The day after su Libero e il Giornale


È stranamente lieve leggere il Giornale e Libero “the day after”. E un’esperienza anche un po’ comica. Non solo per la consueta metanarrazione proposta ai lettori, della disfatta elettorale del centrodestra: ma soprattutto per le rispettive scelte iconografiche, di sicuro impatto emotivo. Una roba da spedire le “sciure” milanesi al pronto soccorso più vicino (in codice rosso).
Così, la prima pagina del foglio berlusconiano, diretto da Sallusti, ospita in primo piano una sventolante e gigantesca bandiera con Che Guevara (sottotitolo obbligato: “Hasta la victoria siempre”) che copre quasi completamente, ma non abbastanza, il duomo di Milano: un contrasto che, immaginiamo, abbia provocato vere crisi di panico misto a terrore agli aficionados conservatori della “Madunina”.
Titolo in taglio alto: “Grande psicodramma”, spiegato da un editoriale del direttore sintetizzabile con una manciata di lessemi: Sallusti definisce “una grande, enorme stronzata” la scelta dei milanesi per Giuliano Pisapia “già amico di terroristi prima e di centri sociali poi”. Per poi chiudere in bellezza, con un’elegante battuta rivolta a Nichi Vendola - “padrino di Pisapia” - che ieri aveva ringraziato i “fratelli rom” e parlato di “città liberata”: “Ma parla per te”, ribatte Sallusti, “gli sfruttatori di bambini e scippatori di vecchiette saranno fratelli tuoi!”. Come utilizzare in una manciata di parole tutti i peggiori “tòpoi” della colorita comunicazione pre-elettorale morattiana. Chiude questo capolavoro di prima pagina (da stampare e conservare a futura memoria), il consueto pezzetto del “libero” intellettuale di regime, Marcello Veneziani, che sentenzia come un Paolo Fox qualsiasi, dunque, più sfigato dell’originale: “Io credo ai simboli e penso che quel duomo in faccia a Berlusconi sia stato il segnale e il presagio di ciò che sarebbe accaduto a Milano”. E così sia.

Ma l’acme del racconto post-elettorale e dell’analisi del voto è prerogativa di Libero, con un Vittorio Feltri che non delude mai. Già ieri pomeriggio, quando la vittoria del centrosinistra era data per certa sulla base degli intention poll, rimbalzava in Rete il formidabile titolo che il giornale aveva pubblicato sulla sua homepage: “Ora godetevi il comunismo”. Immortalando, così, non solo un ossimoro semantico - godimento e comunismo – dai sicuri effetti comici, ma fermando in un’istantanea verbale, quella che serenamente – oggi – possiamo definire in romanesco “la grande rosicata”.

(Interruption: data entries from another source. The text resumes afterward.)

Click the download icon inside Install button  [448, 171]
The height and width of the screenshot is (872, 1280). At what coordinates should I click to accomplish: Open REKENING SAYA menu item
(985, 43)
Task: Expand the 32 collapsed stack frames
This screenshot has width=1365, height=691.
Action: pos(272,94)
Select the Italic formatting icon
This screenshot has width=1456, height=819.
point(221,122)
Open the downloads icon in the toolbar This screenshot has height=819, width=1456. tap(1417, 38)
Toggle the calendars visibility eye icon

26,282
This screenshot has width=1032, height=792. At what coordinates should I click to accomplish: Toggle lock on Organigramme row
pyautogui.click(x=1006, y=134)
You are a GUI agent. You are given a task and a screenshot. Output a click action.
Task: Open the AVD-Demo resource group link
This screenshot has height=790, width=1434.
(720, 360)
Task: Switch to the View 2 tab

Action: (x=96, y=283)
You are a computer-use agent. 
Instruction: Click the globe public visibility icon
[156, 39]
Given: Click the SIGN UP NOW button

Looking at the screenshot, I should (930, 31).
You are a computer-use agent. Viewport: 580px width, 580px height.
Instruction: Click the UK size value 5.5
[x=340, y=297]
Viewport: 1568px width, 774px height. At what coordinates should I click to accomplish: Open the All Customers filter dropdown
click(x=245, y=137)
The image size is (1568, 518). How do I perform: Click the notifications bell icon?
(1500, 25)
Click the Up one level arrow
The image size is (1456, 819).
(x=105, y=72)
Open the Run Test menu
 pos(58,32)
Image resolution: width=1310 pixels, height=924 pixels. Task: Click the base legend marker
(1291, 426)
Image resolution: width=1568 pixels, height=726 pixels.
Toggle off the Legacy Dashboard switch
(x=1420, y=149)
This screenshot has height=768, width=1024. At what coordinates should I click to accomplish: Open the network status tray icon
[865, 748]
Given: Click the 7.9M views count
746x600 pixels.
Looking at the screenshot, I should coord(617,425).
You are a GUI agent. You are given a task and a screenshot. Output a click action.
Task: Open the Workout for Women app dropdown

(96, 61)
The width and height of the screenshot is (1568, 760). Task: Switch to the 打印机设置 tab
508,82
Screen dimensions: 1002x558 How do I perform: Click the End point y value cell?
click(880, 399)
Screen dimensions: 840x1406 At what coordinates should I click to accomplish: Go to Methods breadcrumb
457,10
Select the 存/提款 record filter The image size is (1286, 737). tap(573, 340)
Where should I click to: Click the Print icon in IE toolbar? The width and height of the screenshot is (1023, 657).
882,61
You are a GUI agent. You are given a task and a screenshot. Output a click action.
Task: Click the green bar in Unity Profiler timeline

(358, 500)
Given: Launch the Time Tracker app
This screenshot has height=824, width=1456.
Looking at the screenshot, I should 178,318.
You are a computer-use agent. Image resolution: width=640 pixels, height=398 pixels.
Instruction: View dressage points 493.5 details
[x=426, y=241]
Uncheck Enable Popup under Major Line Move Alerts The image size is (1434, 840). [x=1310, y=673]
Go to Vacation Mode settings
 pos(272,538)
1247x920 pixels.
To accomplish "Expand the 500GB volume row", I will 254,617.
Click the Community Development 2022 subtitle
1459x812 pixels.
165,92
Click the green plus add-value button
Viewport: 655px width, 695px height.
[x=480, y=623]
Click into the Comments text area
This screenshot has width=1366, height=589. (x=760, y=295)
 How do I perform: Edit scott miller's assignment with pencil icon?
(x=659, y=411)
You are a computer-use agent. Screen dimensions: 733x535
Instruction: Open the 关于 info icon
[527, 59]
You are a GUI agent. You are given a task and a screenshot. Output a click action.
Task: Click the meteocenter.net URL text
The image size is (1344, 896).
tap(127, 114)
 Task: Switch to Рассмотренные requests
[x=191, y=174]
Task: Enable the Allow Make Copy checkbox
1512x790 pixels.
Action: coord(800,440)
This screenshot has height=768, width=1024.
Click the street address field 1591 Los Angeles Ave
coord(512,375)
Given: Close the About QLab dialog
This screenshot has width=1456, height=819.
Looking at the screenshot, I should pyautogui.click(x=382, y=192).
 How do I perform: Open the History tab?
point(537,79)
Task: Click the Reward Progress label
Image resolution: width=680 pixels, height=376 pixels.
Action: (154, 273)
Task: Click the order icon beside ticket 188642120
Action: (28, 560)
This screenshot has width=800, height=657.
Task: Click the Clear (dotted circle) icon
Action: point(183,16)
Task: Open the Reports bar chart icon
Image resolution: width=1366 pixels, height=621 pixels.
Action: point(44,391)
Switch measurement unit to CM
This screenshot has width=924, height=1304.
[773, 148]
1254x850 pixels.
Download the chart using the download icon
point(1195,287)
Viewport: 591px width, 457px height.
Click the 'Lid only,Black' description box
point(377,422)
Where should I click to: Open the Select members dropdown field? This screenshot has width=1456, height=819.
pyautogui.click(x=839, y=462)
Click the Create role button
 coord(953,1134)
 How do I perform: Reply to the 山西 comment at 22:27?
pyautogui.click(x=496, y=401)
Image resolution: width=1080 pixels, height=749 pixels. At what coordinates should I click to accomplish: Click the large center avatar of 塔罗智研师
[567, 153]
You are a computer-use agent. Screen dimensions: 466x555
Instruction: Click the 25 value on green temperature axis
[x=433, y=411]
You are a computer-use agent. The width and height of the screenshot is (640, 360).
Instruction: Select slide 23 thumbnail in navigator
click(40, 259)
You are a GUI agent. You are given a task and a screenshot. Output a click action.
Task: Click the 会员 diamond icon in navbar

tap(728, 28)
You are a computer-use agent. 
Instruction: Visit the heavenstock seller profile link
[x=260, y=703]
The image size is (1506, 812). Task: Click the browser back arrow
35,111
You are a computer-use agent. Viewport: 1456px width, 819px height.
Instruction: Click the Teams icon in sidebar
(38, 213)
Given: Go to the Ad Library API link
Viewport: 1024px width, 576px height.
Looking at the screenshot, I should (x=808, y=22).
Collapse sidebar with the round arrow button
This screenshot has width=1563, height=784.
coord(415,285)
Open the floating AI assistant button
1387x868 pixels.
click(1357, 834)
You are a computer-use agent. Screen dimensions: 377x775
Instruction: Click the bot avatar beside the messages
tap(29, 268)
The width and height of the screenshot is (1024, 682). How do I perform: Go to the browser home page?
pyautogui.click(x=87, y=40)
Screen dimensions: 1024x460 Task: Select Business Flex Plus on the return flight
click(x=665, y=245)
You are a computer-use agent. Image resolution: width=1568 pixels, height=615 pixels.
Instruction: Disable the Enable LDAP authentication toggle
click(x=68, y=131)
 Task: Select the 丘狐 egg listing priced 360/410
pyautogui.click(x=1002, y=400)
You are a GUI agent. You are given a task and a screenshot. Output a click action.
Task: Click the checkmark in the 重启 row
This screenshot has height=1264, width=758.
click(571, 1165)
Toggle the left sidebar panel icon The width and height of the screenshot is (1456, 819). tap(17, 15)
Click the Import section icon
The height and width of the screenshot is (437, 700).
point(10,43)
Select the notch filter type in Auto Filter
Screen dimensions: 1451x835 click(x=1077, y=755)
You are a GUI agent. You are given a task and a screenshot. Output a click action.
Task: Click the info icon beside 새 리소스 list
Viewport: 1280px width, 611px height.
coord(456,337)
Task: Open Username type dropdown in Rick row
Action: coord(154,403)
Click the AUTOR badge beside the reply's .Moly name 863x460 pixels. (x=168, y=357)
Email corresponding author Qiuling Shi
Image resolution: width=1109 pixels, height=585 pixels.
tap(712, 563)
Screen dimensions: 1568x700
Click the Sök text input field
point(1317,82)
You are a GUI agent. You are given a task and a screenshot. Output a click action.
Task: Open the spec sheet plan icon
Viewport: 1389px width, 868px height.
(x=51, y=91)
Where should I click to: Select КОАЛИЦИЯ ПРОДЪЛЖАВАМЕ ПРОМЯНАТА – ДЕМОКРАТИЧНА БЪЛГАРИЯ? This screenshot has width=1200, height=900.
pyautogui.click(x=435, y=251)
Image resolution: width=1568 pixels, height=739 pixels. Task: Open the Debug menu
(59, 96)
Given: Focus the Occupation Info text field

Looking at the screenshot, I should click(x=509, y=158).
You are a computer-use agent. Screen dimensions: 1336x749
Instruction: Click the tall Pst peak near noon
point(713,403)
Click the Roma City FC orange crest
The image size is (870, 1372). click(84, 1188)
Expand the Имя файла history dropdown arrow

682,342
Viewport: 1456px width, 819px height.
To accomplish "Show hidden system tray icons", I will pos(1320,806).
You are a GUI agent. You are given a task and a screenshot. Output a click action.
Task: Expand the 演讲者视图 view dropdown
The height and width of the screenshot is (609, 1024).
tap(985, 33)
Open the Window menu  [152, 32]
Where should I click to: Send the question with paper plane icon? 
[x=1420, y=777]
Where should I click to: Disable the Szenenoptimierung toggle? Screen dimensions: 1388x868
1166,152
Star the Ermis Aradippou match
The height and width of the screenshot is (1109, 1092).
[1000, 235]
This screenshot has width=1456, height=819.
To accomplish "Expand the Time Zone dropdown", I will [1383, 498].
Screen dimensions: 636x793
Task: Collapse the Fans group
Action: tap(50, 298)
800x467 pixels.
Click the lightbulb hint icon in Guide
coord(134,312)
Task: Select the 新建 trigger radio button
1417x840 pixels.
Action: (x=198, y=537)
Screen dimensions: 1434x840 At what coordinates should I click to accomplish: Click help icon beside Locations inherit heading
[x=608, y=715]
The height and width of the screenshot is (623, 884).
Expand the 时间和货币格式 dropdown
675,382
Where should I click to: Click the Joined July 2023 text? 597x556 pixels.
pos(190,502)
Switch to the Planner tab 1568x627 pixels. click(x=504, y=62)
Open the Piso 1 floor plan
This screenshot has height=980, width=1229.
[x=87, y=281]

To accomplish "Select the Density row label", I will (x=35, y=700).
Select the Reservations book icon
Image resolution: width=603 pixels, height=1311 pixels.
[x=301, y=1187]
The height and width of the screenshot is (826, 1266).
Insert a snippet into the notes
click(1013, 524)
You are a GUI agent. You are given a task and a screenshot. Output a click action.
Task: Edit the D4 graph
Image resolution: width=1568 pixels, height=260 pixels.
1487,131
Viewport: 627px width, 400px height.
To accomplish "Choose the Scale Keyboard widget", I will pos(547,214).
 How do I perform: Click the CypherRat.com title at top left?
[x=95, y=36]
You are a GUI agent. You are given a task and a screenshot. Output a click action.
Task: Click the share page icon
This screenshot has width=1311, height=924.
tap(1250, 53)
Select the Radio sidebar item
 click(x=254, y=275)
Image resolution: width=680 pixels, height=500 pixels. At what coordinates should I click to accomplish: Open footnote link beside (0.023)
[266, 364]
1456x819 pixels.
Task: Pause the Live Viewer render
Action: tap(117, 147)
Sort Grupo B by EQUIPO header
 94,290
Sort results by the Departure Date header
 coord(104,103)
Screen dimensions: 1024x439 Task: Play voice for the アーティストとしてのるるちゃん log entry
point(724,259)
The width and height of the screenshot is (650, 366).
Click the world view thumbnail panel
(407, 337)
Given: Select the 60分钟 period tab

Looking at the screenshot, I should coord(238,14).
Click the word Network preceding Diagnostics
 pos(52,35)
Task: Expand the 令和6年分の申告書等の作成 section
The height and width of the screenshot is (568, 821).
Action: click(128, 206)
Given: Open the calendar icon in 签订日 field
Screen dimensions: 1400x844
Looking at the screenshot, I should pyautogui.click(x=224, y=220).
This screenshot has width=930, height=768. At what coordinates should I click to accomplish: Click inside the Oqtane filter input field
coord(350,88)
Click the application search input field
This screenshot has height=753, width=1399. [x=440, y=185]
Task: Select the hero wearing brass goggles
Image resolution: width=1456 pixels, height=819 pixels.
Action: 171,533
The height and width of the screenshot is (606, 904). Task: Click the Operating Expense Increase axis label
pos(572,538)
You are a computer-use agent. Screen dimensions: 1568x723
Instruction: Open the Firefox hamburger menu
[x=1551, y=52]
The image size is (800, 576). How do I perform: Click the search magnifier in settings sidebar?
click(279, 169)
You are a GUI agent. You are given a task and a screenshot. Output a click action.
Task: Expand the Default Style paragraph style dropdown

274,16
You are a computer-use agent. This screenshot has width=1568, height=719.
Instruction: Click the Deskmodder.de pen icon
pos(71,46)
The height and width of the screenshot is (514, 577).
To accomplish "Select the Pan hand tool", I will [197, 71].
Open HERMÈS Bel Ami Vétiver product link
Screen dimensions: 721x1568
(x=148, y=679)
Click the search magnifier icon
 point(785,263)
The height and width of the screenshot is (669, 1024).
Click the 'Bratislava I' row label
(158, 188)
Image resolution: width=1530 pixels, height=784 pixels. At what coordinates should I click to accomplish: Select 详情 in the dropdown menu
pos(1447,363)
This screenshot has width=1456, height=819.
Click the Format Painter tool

A mente lucida, sulla prima pagina di oggi, poi, il tandem direttoriale Vittorio Feltri e Maurizio Belpietro parla senza mezzi termini di “catastrofe” e “disastro”. E per rendere meglio l’idea, ritrae un Silvio Berlusconi caricaturale e piangente, sotto il titolo allusivo: “Chiagne e non fotte”. Il corsivo di Feltri contiene un invito al Cavaliere a tornare a fare “il Berlusconi”. Che vuol dire? Tradotto in sintesi: nei prossimi due anni, conclusivi della legislatura, la maggioranza di governo dovrebbe realizzare la promessa “riforma liberale”, “combattere” burocrazia, poteri forti, corporazioni. Tutti punti del programma berlusconiano tradito e ignorato nei fatti, perché - Feltri si rivolge direttamente al presidente del Consiglio - “Lei, ha le mani legate e la testa occupata da enormi problemi personali”.
A questo punto, non citare Karl Marx significherebbe fargli un torto: “La storia si ripete sempre due volte: la prima volta come tragedia, la seconda come farsa”. E oggi non è certamente tempo di tragedie per il centrodestra.